■ **TASK 1**:
Translate this sentence from the excerpt on West Coast jazz into Spanish: "Shorty Rogers, as far as his trumpeting is concerned, is best judged by the great body of his work, which has been consistent and good."

■ **EXCERPTED TEXT**:
Among the musicians, four men have served as focal points for Western creativity: Brubeck has been influential through his organization of various-sized groups, and through his powerful and literate style of playing. Shorty Rogers, as far as his trumpeting is concerned, is best judged by the great body of his work, which has been consistent and good. He has written prolifically; as much to fill the requests of outside organizations as to provide material for his own small groups and big bands. As suggested before, Shelly Manne has served to engender some of the most rewarding work in contemporary music. Catching his enthusiasm, composers and performers have given free rein to their creativities with a resultant high return of meaningful music. Gerry Mulligan, through his composed, friendly soloing and superb writing, has been an inspiration and pace-maker unparalleled in this locale. Although the emphasis in this book is on contemporary music, the senior school, as well, is represented pictorially, and it is fitting to mention that Traditionalist attention, too, has been focused on the West Coast. A revolution of sorts has taken place within their own ranks; the scene has been San Francisco, the people the personnel of the Yerba Buena band. Like the contemporary school, the traditionalists have seen their movement split into several facets, with each key figure now representing a faction, but with a common direction of movement still discernable. As far as selecting individuals to credit with the origin of California's present Golden Age, it would seem to be Mulligan for the Contemporaries, Lu Walters for the Traditionalists.

■ **TASK 2**:
Echo the listing below word for word. Begin at the line that has "Where should I click to: Open" and continue through the end of the listing.

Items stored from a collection
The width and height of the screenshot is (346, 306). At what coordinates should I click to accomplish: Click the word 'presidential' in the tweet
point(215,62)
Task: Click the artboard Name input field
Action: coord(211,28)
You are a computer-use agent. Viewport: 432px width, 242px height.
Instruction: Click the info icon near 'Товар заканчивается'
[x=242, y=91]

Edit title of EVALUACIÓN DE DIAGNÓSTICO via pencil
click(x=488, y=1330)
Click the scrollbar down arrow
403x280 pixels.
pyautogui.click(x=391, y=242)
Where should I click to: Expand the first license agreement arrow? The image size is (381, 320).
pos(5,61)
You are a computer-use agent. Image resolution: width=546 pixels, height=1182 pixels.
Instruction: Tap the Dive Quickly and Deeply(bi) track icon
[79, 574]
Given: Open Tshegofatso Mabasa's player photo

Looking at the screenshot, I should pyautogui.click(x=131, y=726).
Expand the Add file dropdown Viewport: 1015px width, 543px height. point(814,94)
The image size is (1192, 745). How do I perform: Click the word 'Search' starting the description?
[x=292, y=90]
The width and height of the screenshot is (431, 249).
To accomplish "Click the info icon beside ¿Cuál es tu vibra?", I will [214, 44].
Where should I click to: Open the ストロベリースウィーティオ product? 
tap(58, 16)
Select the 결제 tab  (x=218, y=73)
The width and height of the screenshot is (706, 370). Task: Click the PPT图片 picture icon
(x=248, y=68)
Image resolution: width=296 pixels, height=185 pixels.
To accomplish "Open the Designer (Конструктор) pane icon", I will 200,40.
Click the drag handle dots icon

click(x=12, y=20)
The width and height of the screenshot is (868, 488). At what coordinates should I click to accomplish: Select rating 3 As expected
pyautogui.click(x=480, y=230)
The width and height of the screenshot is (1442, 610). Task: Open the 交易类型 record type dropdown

■ **CORRECT ANSWER 1**:
Shorty Rogers, en lo que respecta a su labor como trompetista, se juzga mejor por el gran conjunto de su obra, que ha sido constante y buena.

■ **CORRECT ANSWER 2**:
Where should I click to: Open the ストロベリースウィーティオ product? 
tap(58, 16)
Select the 결제 tab  (x=218, y=73)
The width and height of the screenshot is (706, 370). Task: Click the PPT图片 picture icon
(x=248, y=68)
Image resolution: width=296 pixels, height=185 pixels.
To accomplish "Open the Designer (Конструктор) pane icon", I will 200,40.
Click the drag handle dots icon

click(x=12, y=20)
The width and height of the screenshot is (868, 488). At what coordinates should I click to accomplish: Select rating 3 As expected
pyautogui.click(x=480, y=230)
The width and height of the screenshot is (1442, 610). Task: Open the 交易类型 record type dropdown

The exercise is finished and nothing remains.